# What is the major problem of your country?



## pjk (Nov 28, 2007)

I saw this topic on another forum, and since this forum is pretty spread out internationally, I figured I'd ask here.

What is the major problem of your country?

I'm in America (USA), and I think our biggest problem now is resolving the war issue, then slowing the burning of fossil fuels .


----------



## FU (Nov 28, 2007)

Singapore.

i'd have to say, the over emphasis on academic abilities in the education system, the fast pace of life (although it is a key to sustainable economic development), and the lack of grace in many (eg. rushing for seats in trains and buses, cutting queues isn't rare)


----------



## magicsquares (Nov 28, 2007)

Philippines...

We, ourselves, I guess...


----------



## Stefan (Nov 28, 2007)

Humankind.


----------



## Johannes91 (Nov 28, 2007)

School .


----------



## guusrs (Nov 28, 2007)

Netherlands: Too much people!
(but still too less cubers)


----------



## gillesvdp (Nov 28, 2007)

No government for 6 months now


----------



## Lotsofsloths (Nov 29, 2007)

> I'm in America (USA), and I think our biggest problem now is resolving the war issue, then slowing the burning of fossil fuels .


I'd have to agree about the war, and the government doesn't want to cut fossil fuels, for the say it will ruin the economy, but, as you said before; thats not a big issue at the moment.


----------



## ExoCorsair (Nov 29, 2007)

Imperialistic government, weak & corrupt officials, crap educational system, ignorant/apathetic public, and Social Security. The war is bad too, but that's a result of the above.


----------



## hdskull (Nov 29, 2007)

Di-ck and Bush.


----------



## tim (Nov 29, 2007)

The major problem of "my" country is, that it's a country. But that's probably a humankind issue.


----------



## 4GO57O (Dec 14, 2007)

Philippines: corrupt officials...
too much demodracy...spoiled people
too much people


----------



## deadalnix (Dec 14, 2007)

France.

The fear of the reform.


----------



## CorwinShiu (Dec 14, 2007)

Lotsofsloths said:


> > I'm in America (USA), and I think our biggest problem now is resolving the war issue, then slowing the burning of fossil fuels .
> 
> 
> I'd have to agree about the war, and the government doesn't want to cut fossil fuels, for the say it will ruin the economy, but, as you said before; thats not a big issue at the moment.

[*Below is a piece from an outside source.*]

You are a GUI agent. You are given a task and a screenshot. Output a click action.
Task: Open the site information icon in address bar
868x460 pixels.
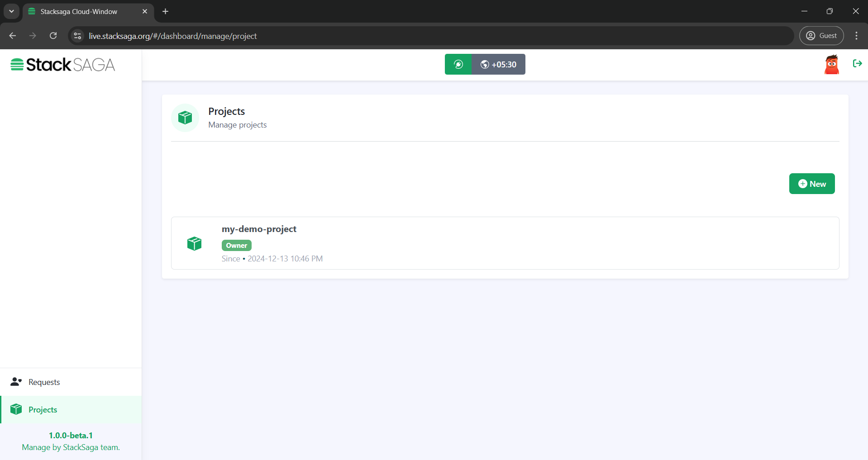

After the war, I would say our economy. The dollar is dropping like crazy. Also, obesity is a pretty big problem; but that goes for almost every country.


----------



## badmephisto (Dec 16, 2007)

Canada:
-letting people with PhD's in, and then have them work in taxi cabs


----------



## Dene (Dec 17, 2007)

New Zealand.... I would say the pro-liberal government, although that may just be because I'm conservative, but let us be honest, we no longer have jails, we instead have "corrections-facilities", we have NO RIGHT to punish mis-behavours, only to tell them what they did wrong, which results in a lot of teenagers who think they can get away with anything - and do (in terms of education/smoking/drugs/sex/suicide etc etc). I could go on, but I won't (I'm also a teenager btw, and I cannot wait to rid my self of such a demeaning title).


----------



## AvGalen (Dec 17, 2007)

I think that most people are not enjoying life enough, but they seem to think they have the right to be happier. So they blame work, responsibilities, politics, traphic or whatever because those are problems they cannot solve by themselves.

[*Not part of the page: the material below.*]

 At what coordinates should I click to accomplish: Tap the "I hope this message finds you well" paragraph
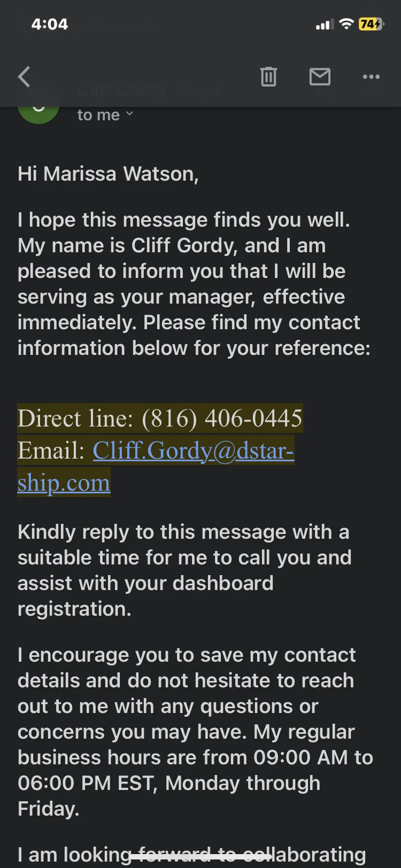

Fact: Most countries are very good places to live in right now, have been for a long time, and will be for a long time. So just enjoy it and make it a little better by fixing the small problems you can.


----------



## Dene (Dec 18, 2007)

AvGalen said:


> Fact: Most countries are very good places to live in right now, have been for a long time, and will be for a long time. So just enjoy it and make it a little better by fixing the small problems you can.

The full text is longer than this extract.